● **Problem to work on**:
Copy nothing but the line with "Where should I" and the lines that follow it to the end of the entries below, and keep the pictures out.

● **Data**:
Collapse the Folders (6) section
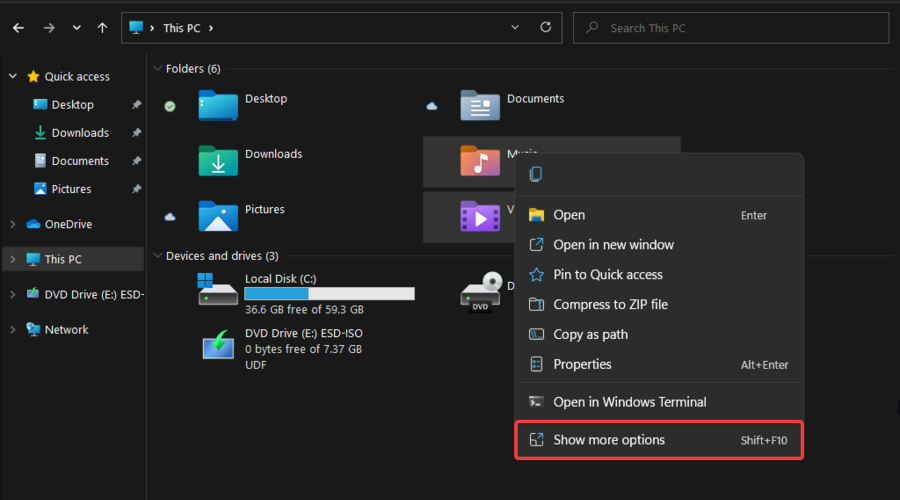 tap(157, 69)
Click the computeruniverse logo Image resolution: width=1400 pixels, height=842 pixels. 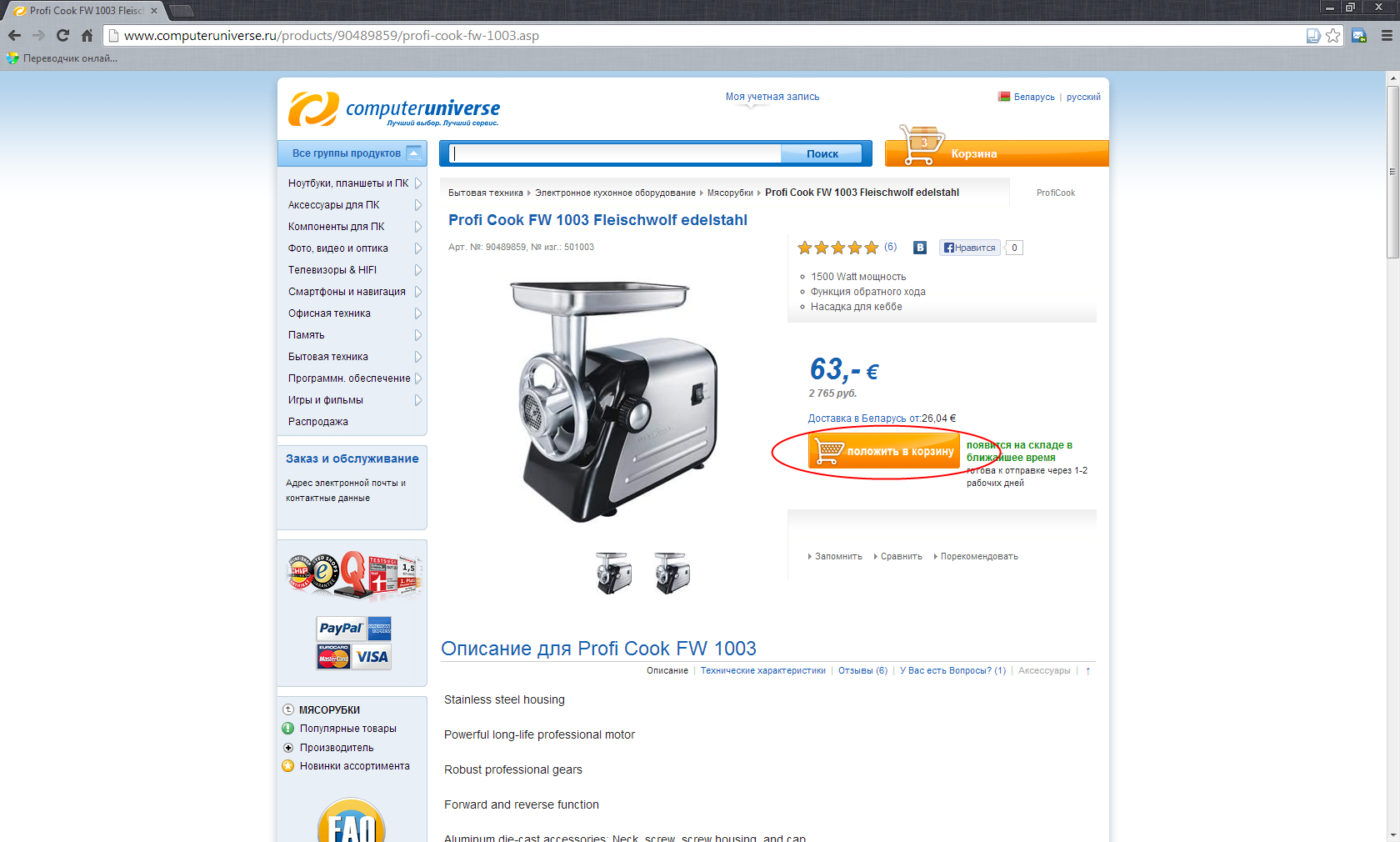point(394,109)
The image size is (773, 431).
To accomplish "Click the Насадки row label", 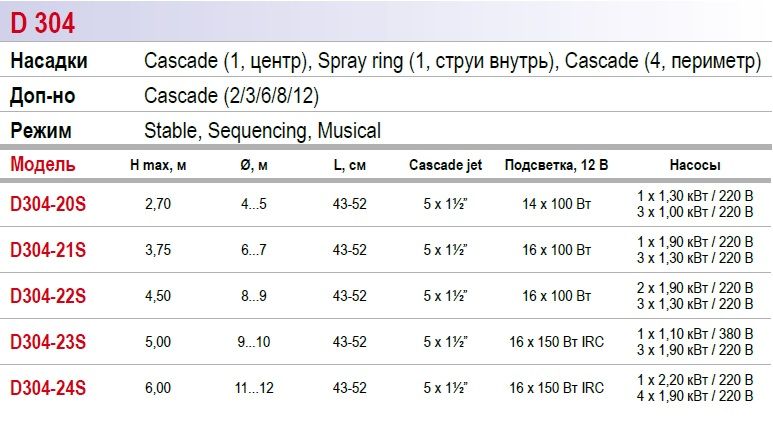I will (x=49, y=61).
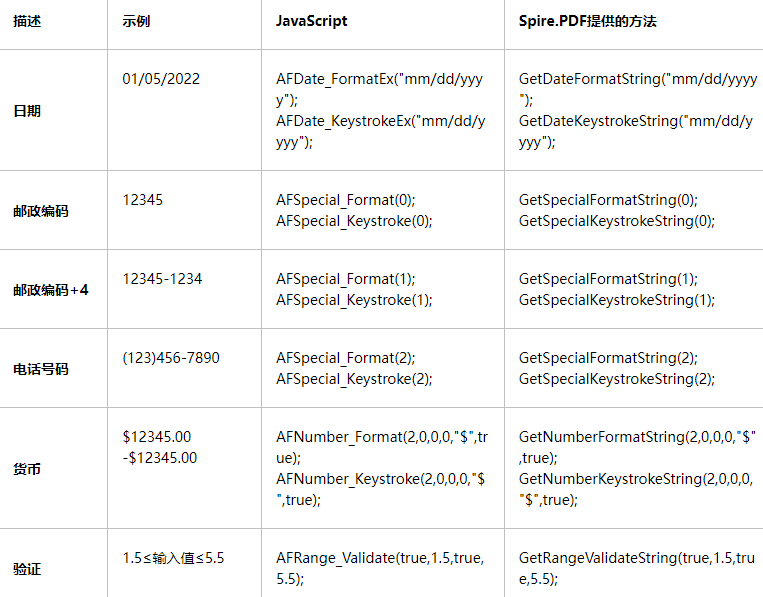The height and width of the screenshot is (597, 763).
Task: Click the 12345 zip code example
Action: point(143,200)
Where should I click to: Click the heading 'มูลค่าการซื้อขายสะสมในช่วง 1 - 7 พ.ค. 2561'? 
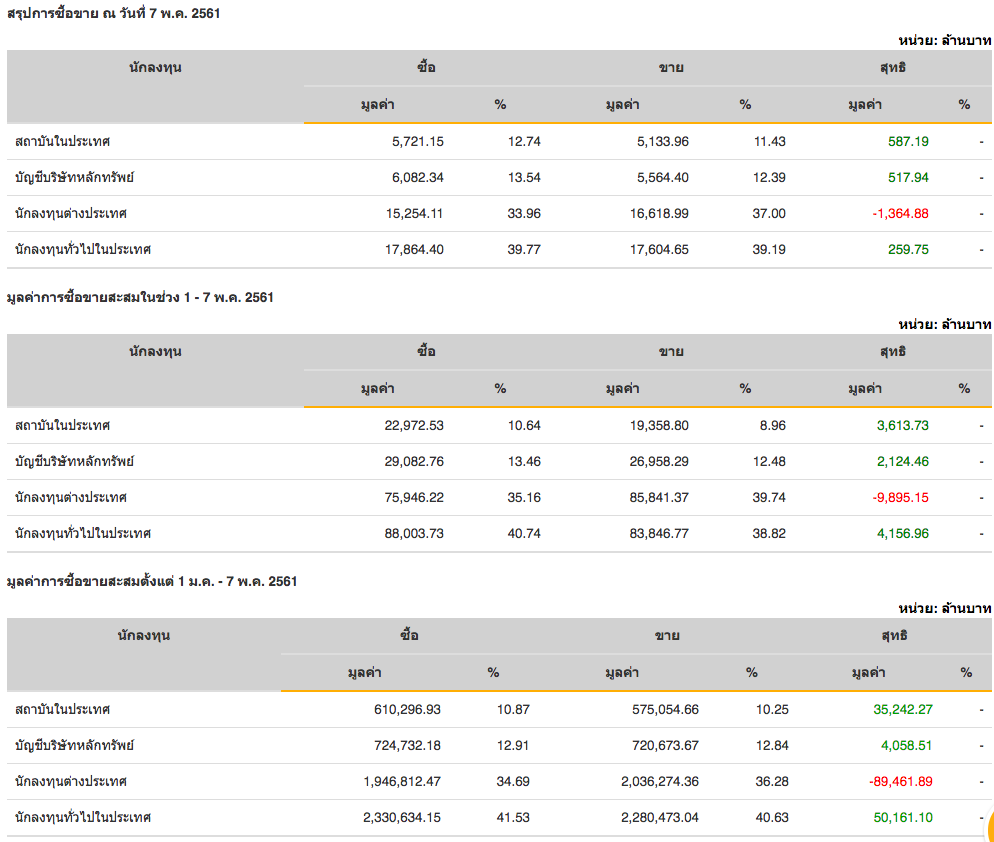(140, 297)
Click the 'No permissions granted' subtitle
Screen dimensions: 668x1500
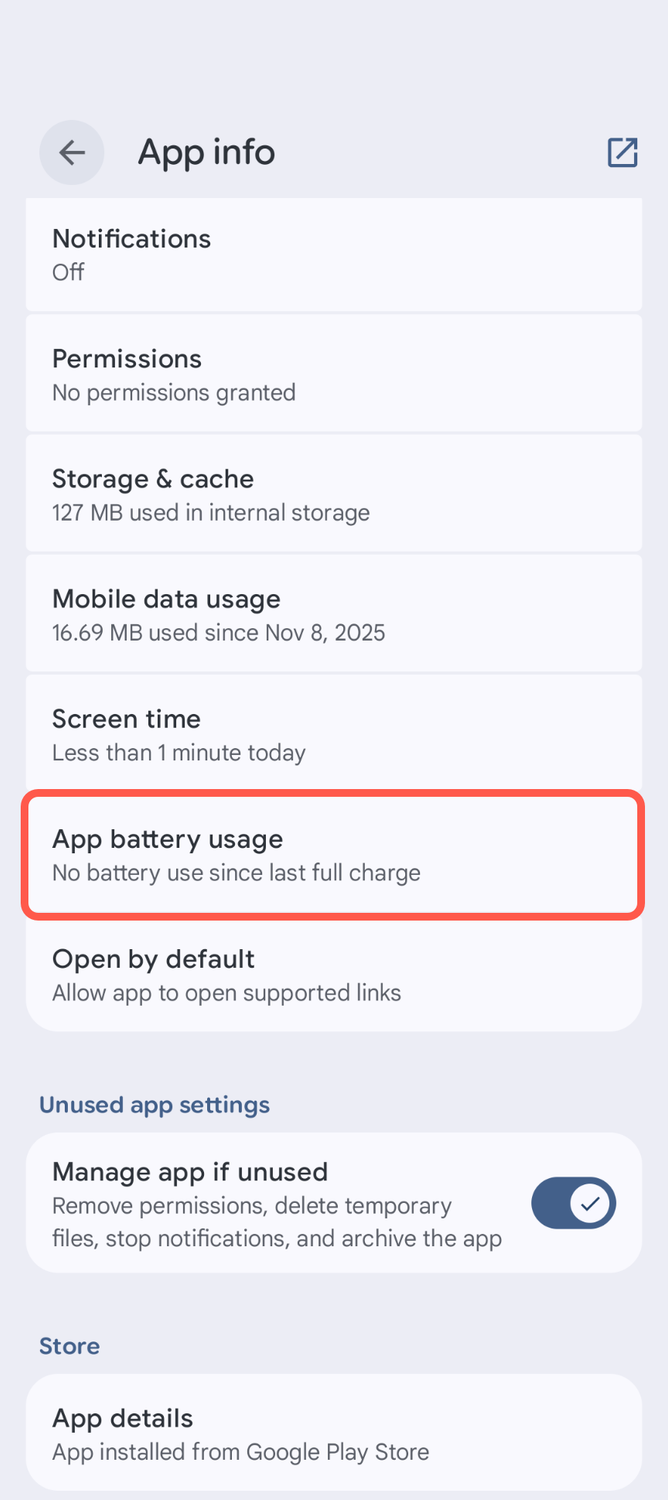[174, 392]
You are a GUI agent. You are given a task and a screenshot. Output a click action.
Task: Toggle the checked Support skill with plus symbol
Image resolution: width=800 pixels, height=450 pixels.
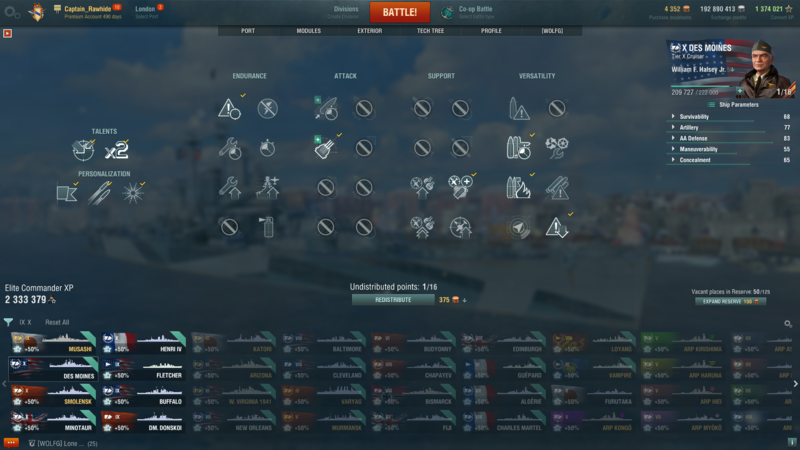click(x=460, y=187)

● **Task solution**:
Where should I click to: Click the heading 'มูลค่าการซื้อขายสะสมในช่วง 1 - 7 พ.ค. 2561'? 
(140, 297)
Click the 'No permissions granted' subtitle
Screen dimensions: 668x1500
[174, 392]
You are a GUI agent. You are given a task and a screenshot. Output a click action.
Task: Toggle the checked Support skill with plus symbol
Image resolution: width=800 pixels, height=450 pixels.
click(x=460, y=187)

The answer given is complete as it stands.